======== Records provided ========

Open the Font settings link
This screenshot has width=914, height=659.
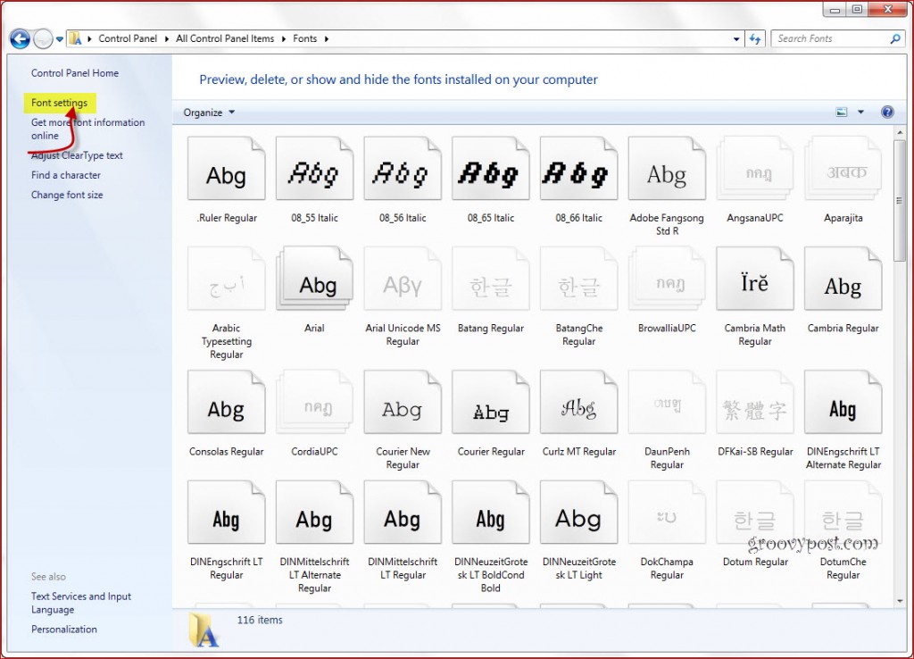click(x=59, y=104)
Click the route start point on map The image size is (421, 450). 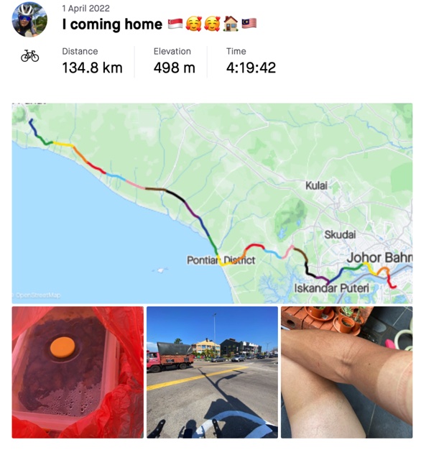pos(31,120)
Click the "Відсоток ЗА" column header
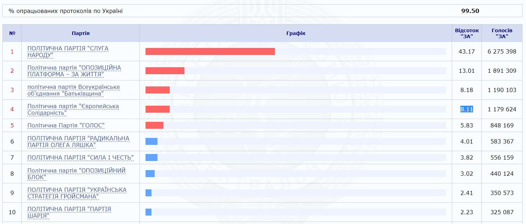 click(467, 33)
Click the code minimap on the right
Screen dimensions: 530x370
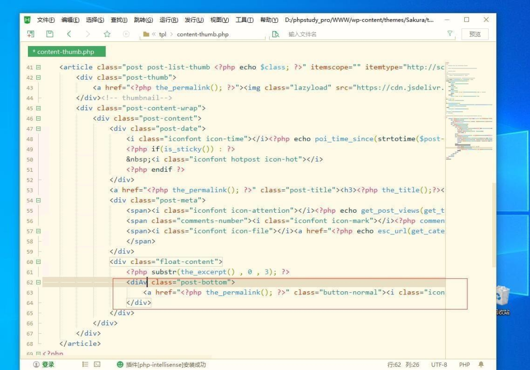(x=467, y=114)
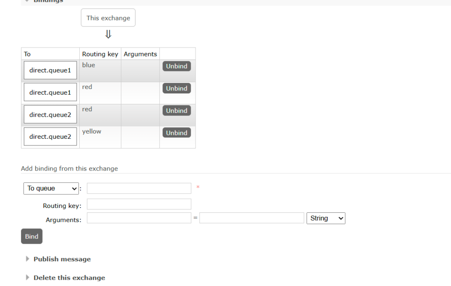The image size is (451, 286).
Task: Click into the Routing key input field
Action: (x=139, y=204)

========

| Your goal |
Would you copy the lines from the one holding "Click the code minimap on the right" down to the last line of the material, both included, exactly and with nothing added, skipping the pictures?

| Output for this exercise |
Click the code minimap on the right
Screen dimensions: 530x370
(x=467, y=114)
The image size is (451, 286).
Task: Click into the Routing key input field
Action: (x=139, y=204)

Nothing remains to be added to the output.